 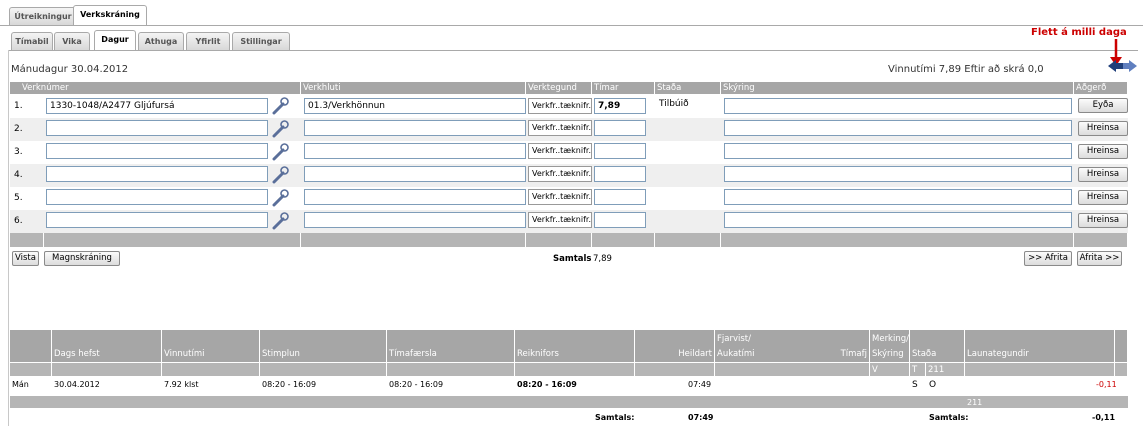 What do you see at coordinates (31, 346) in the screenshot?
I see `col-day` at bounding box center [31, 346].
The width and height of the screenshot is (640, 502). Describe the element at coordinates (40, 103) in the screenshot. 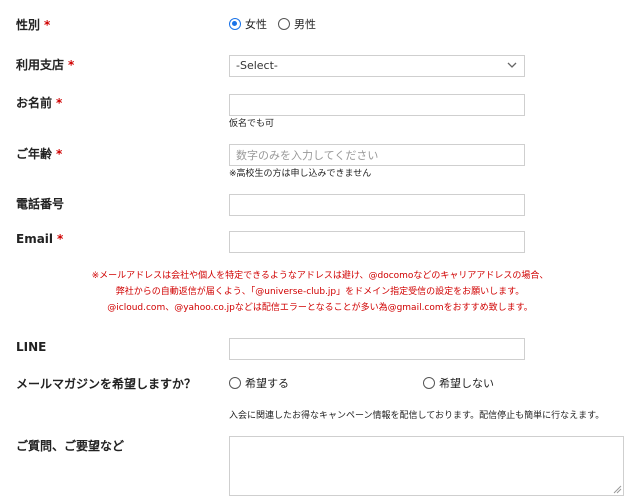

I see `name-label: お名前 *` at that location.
--------
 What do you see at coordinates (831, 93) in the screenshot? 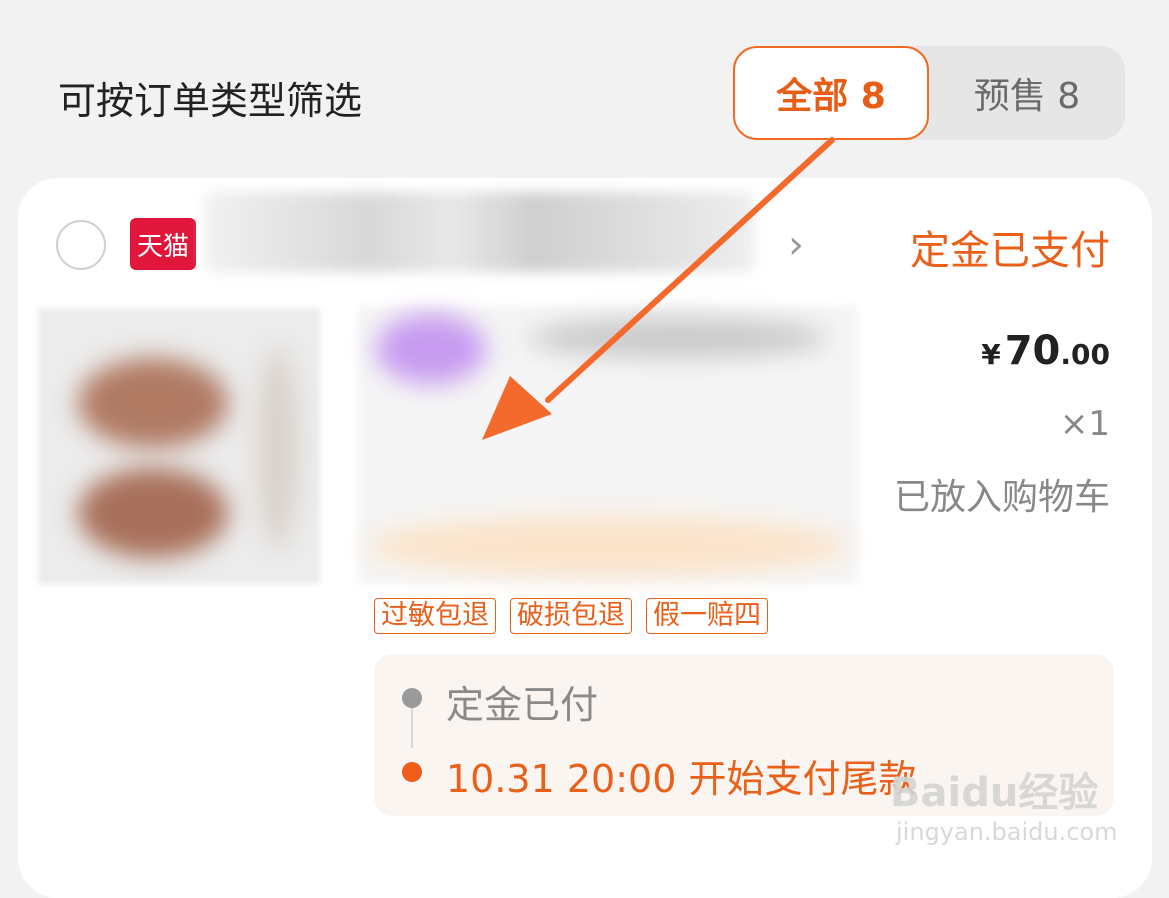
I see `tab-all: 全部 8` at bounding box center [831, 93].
--------
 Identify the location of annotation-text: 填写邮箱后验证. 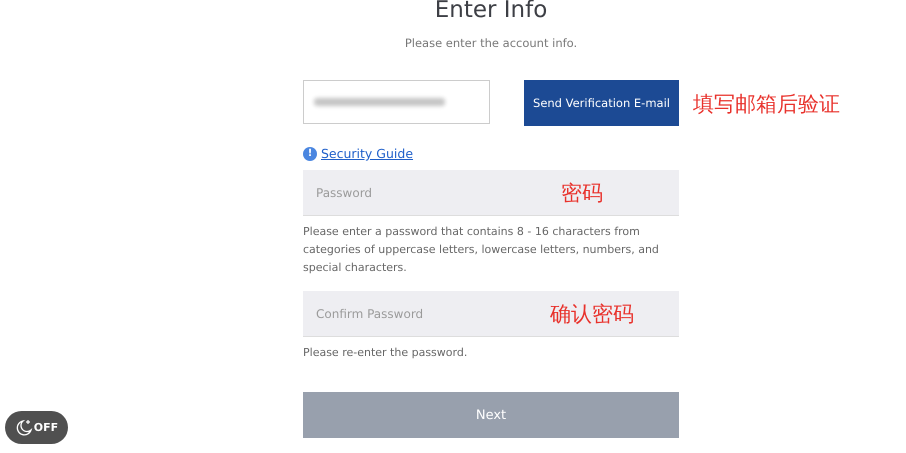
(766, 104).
--------
-- Assignment --
Write out the records word for word, starting at the line with "What do you see at coordinates (31, 346)" and ending at the line with "at that location.". Leave out the pictures.

-- Solution --
  What do you see at coordinates (31, 346) in the screenshot?
I see `col-day` at bounding box center [31, 346].
The width and height of the screenshot is (640, 502). Describe the element at coordinates (40, 103) in the screenshot. 

I see `name-label: お名前 *` at that location.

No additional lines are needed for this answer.